Study text:
1.3 Data Objects

Bootcamp Programming R

 

Data Objects (R space as “a thing”)

 

1.3 slides

 

SCRIPT 1.3 Use this to follow along on this page and for the Practice exercises below.

 

Overview

Imagine you are floating in space in the R Global Environment and any data object you can see, you can call on by name to manipulate with functions. Let’s call it R Space

The fundamental way to analyse data in R is to be able to manipuate it with code. In order to do that, we need a system of containers to store the data in. This page is about the rules used for storing data in data objects. We will examine basic data types at the same time as how R stores them. R is actually very flexible in the way it handles data, making it as easy as possible for non-programmers to get going.

 

Contents

1.3.1 Basic data types in R, str()

1.3.2 Data with factors

1.3.3 class() and converting variables

1.3.4 Vector and Matrix fun

1.3.5 Practice exercises

 

 

1.3.1 Basic data types, str()

Storage containers types

The first things to examine are the way that R variables are named, and the organization system for storing the data. The organization part is particularly important, because it is used to actually access and use data.

Task requirements:
Please carry the R data objects lesson forward from its last sentence, keeping the same tone and format.

Stored data:
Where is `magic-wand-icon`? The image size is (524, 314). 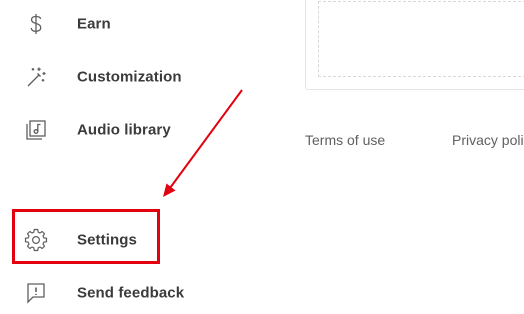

Answer area:
Variable names in R are simple and do not need to be “declared” like in some computing lanugages, and they can be almost anything, but there are a few rules. The R system has a built-in error message and warning message system (also known as the Passive-Agressive Butler), which will usually give a hint when some of these rules are violated.

The Global Environment

One of the things we notice when people begin using R, even if they are experienced in data analysis, is that they expect to “see” data and data sets, almost as they are physical things. This might be because of experience using Excel and seeing the visual representation of data in spreadsheets (indeed, a graphical representation of physical spreadsheets!).

The regular R system for interacting with data is a little more abstract which can be disconcerting to new users. Typical use is to creat variables in code script files and, usually, the bring data into the Global Environment from external files on the local PC, or from the web. We will practice using the Global Environment is the main way to interact with data.

You can use the class() function to find out the variable type (using this this is a good idea, since R occasionally guesses the intended data type incorrectly).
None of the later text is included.